A former Spanish national team coach has been forced to deny extraordinary claims he was effectively running a professional football club with ChatGPT.

Robert Moreno, who left Russian Premier League side PFC Sochi last year, is accused by the club’s former general director Andrei Orlov of relying on the generative AI tool to plan training sessions, manage players and even help decide transfer signings.

Speaking to Russian media, Orlov alleged Moreno’s “over-reliance” on the chatbot was one of the reasons he was removed, claims later circulated internationally by beIN Sports.

According to Orlov, the coach used ChatGPT during an away trip to design a player schedule – one that allegedly required athletes to remain awake for 28 consecutive hours.

“I looked at the presentation and saw that the players couldn’t sleep for 28 hours,” Orlov said.
“I asked, ‘Robert, that’s all very well, but when are the lads going to sleep?’ The players didn’t understand why we had to wake up at five in the morning to train at seven.”

He also claimed Moreno fed the statistics of three potential striker signings into ChatGPT and used its response to choose who the club should recruit.

The player reportedly failed to score in 10 league matches.

“It’s a tool like any other – why not use it?” Orlov said. “But for Moreno, GPT became one of the main ones.”

Moreno denies allegations

Moreno has strongly rejected the claims, saying he neither used AI to make football decisions nor was he dismissed for doing so.

“I have never used ChatGPT or any AI to prepare matches, decide lineups or choose players. That is completely false,” he said in an open letter to a Spanish newspaper.

He acknowledged using technology in coaching, but not decision-making AI.

####

> WORK TASK
Continue the article on the ChatGPT allegations against Robert Moreno from the point at which it ends. The listing that follows is drawn from a separate source and bears no relation to the article.

####

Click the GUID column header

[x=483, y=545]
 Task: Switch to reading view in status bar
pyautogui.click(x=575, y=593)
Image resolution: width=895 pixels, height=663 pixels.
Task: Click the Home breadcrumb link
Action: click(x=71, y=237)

####

> REPLY
“My career in football began through data and video analysis,” he wrote.
“Like any professional staff we use analysis tools – GPS, Wyscout, video, scouting platforms.

“Technology helps process information faster, but the sporting decisions are always made by the coaching staff.”

Moreno said his only use of ChatGPT was translating Spanish into Russian.

Regarding the striker signing, he said it followed a “club process”, and the player had scored in a cup competition before suffering an injury.

He also attributed his exit to internal disagreements and results rather than AI.

“My departure was by mutual agreement at a time of inconsistent results and disagreements over sporting planning, as is common in football,” he said.
“To present it as being ‘fired for using ChatGPT’ simplifies something much more complex and is also untrue.”

AI and professional decision-making

The dispute reflects a broader debate emerging across industries as generative AI tools move into professional workplaces.

Organisations are increasingly grappling with how much decision-making should be delegated to AI – and how transparent its use should be.

The issue has already surfaced in law, including cases in Australia where lawyers submitted court filings containing fabricated or misattributed legal precedents generated by AI systems, prompting regulatory scrutiny.

A woman in Japan earlier this year took things even further and married her ChatGPT-generated boyfriend, donning AI smart-glasses at the altar so she could see her groom.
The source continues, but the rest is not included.